In effect, the transaction amounts to a two-for-one stock split, but its impact on some popular broad market exchange traded funds, such as those tracking the S&P 500 and NASDAQ-100, is worth mentioning. In an interesting historical anecdote this will be the first time the S&P 500 and ETFs such as the SPDR S&P 500 ETF (NYSEArca: SPY) and the iShares Core S&P 500 ETF (NYSEArca: IVV) trade with 501 stocks. [A Different Spin on S&P 500 ETFs]

The S&P 500 will include both classes of Google shares (Class A will trade on the Nasdaq under the ticker “GOOGL”). Starting on Sept. 15, 2015, “companies in the 500 which have multiple share classes will have all their liquid classes included. The weight of each company will represent the total float available to shareholders, just as it does today,” writes David Blitzer of S&P Dow Jones Indices.

While the S&P 500 is accommodating an additional class of Google shares later this week, “the shift to multiple share classes for other companies in the S&P 500 (and the S&P 100, S&P 400, and S&P 600) will be done in September 2015,” according to Blitzer.

That move, although more than two years out, will affect large broad market ETFs such as the iShares S&P 100 ETF (NYSEArca: OEF). OEF will carry 101 stocks after the Google split. [Spotlight on S&P 100 ETF]

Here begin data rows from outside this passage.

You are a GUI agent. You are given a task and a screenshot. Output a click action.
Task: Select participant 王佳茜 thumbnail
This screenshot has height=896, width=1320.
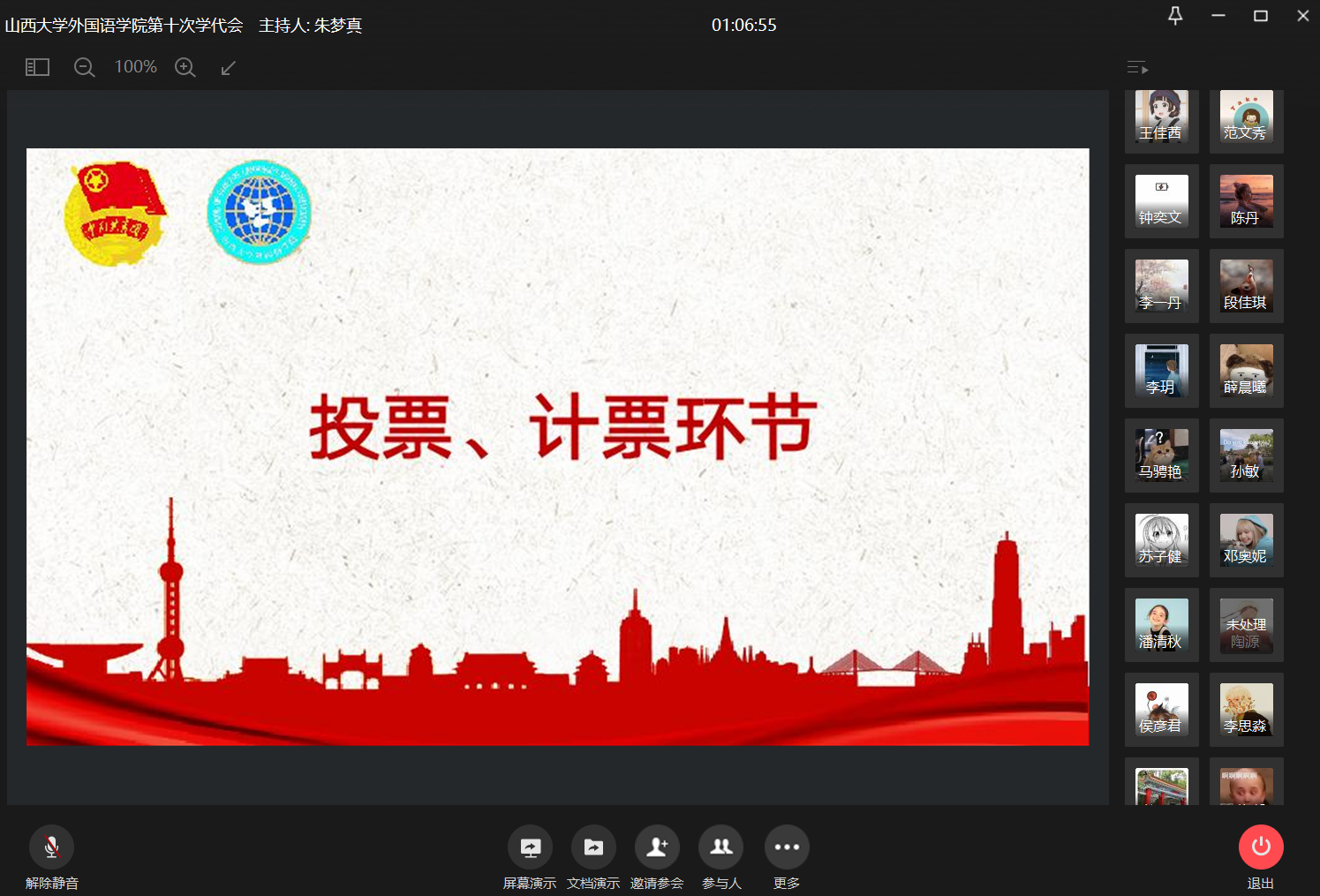pyautogui.click(x=1161, y=118)
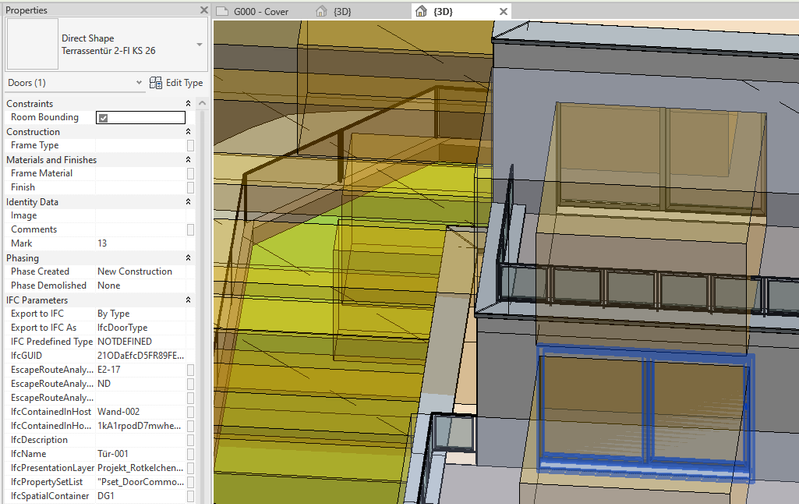Close the active {3D} view tab
Image resolution: width=799 pixels, height=504 pixels.
504,12
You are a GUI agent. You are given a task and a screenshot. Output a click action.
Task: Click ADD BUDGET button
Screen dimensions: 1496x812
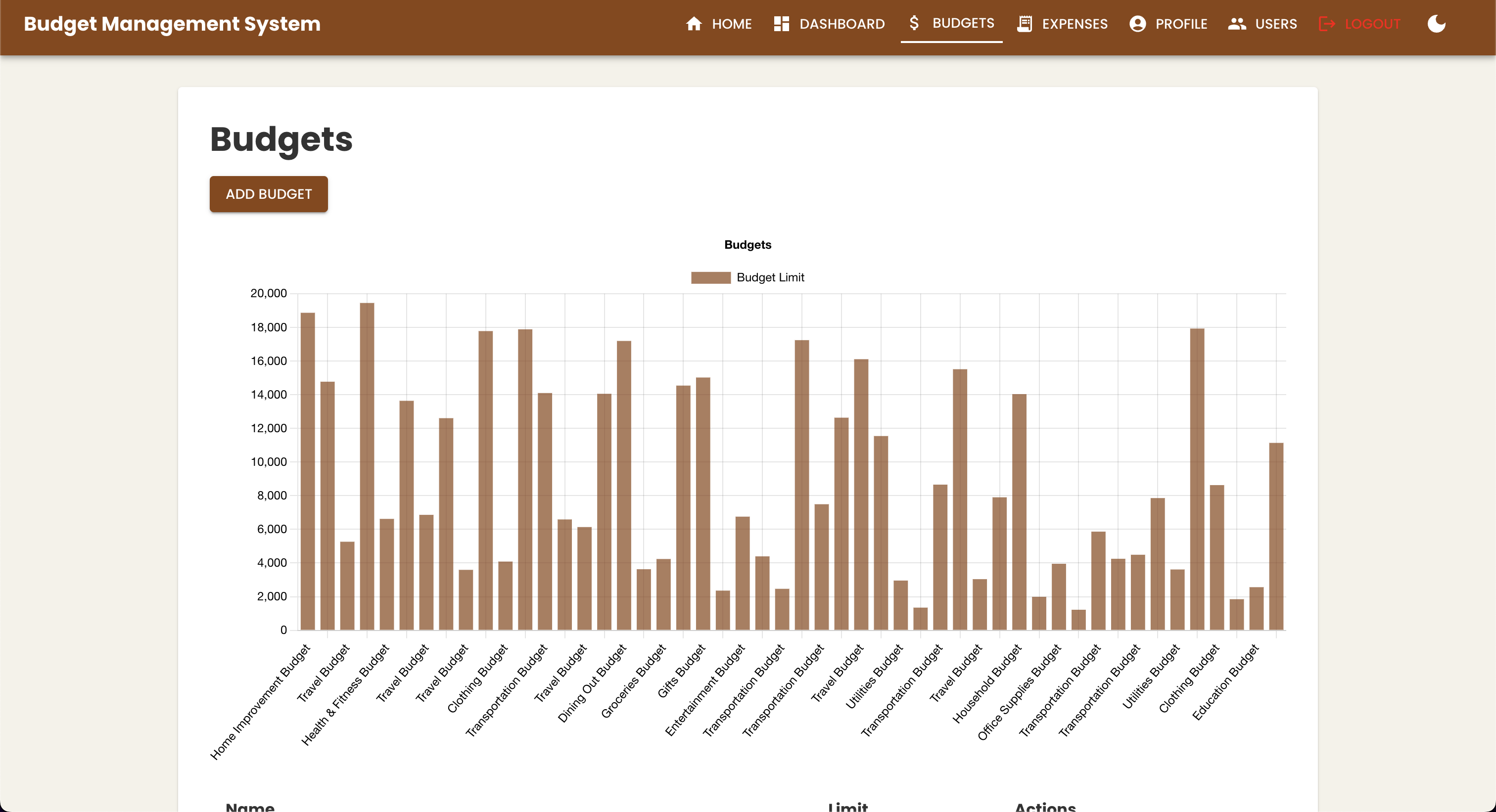(269, 194)
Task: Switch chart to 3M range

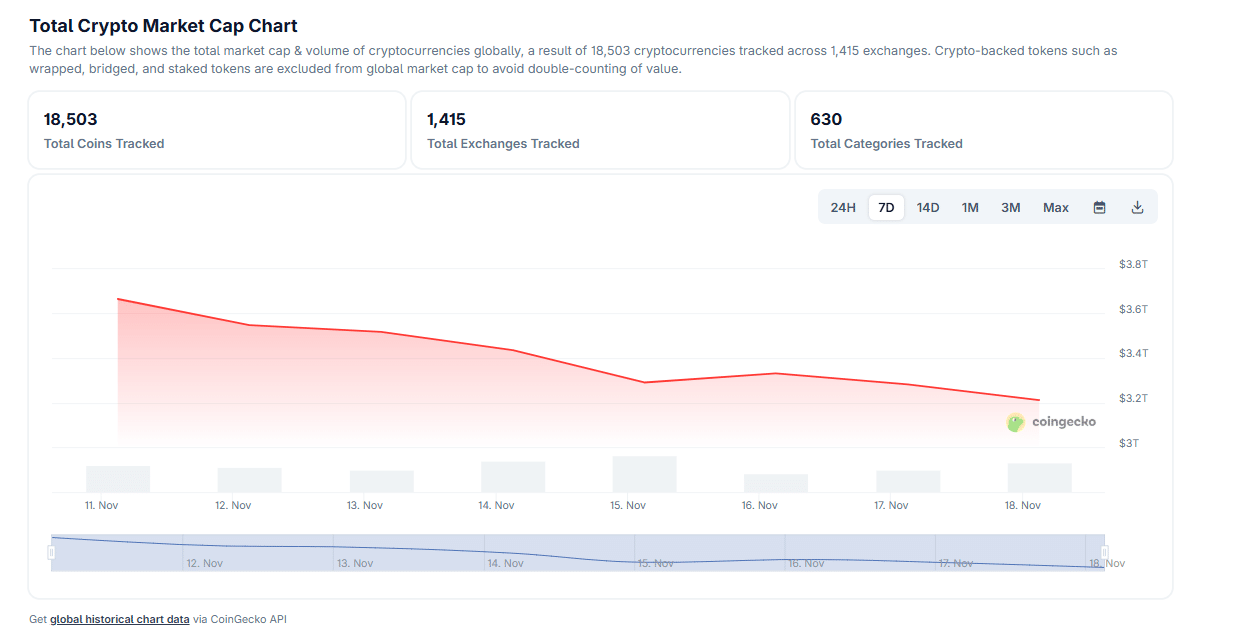Action: [x=1011, y=208]
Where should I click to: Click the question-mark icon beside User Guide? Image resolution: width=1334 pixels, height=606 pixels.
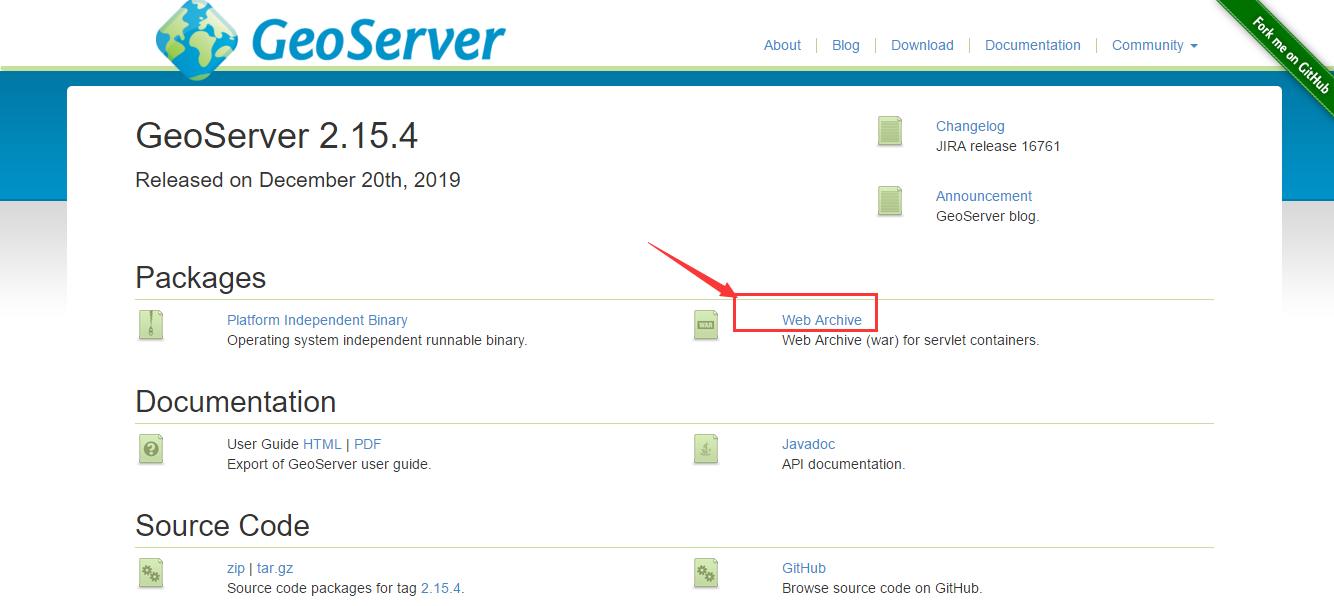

As for the PowerShares QQQ (NasdaqGM: QQQ), the NASDAQ-100 tracking ETF where Google is currently the third-largest holding at nearly 8% of the ETF’s weight, Google’s Class A shares will be held by the ETF and the index until prior to the market open on June 23 when QQQ will begin trading only with Google Class C shares, according to a statement from NASDAQ OMX.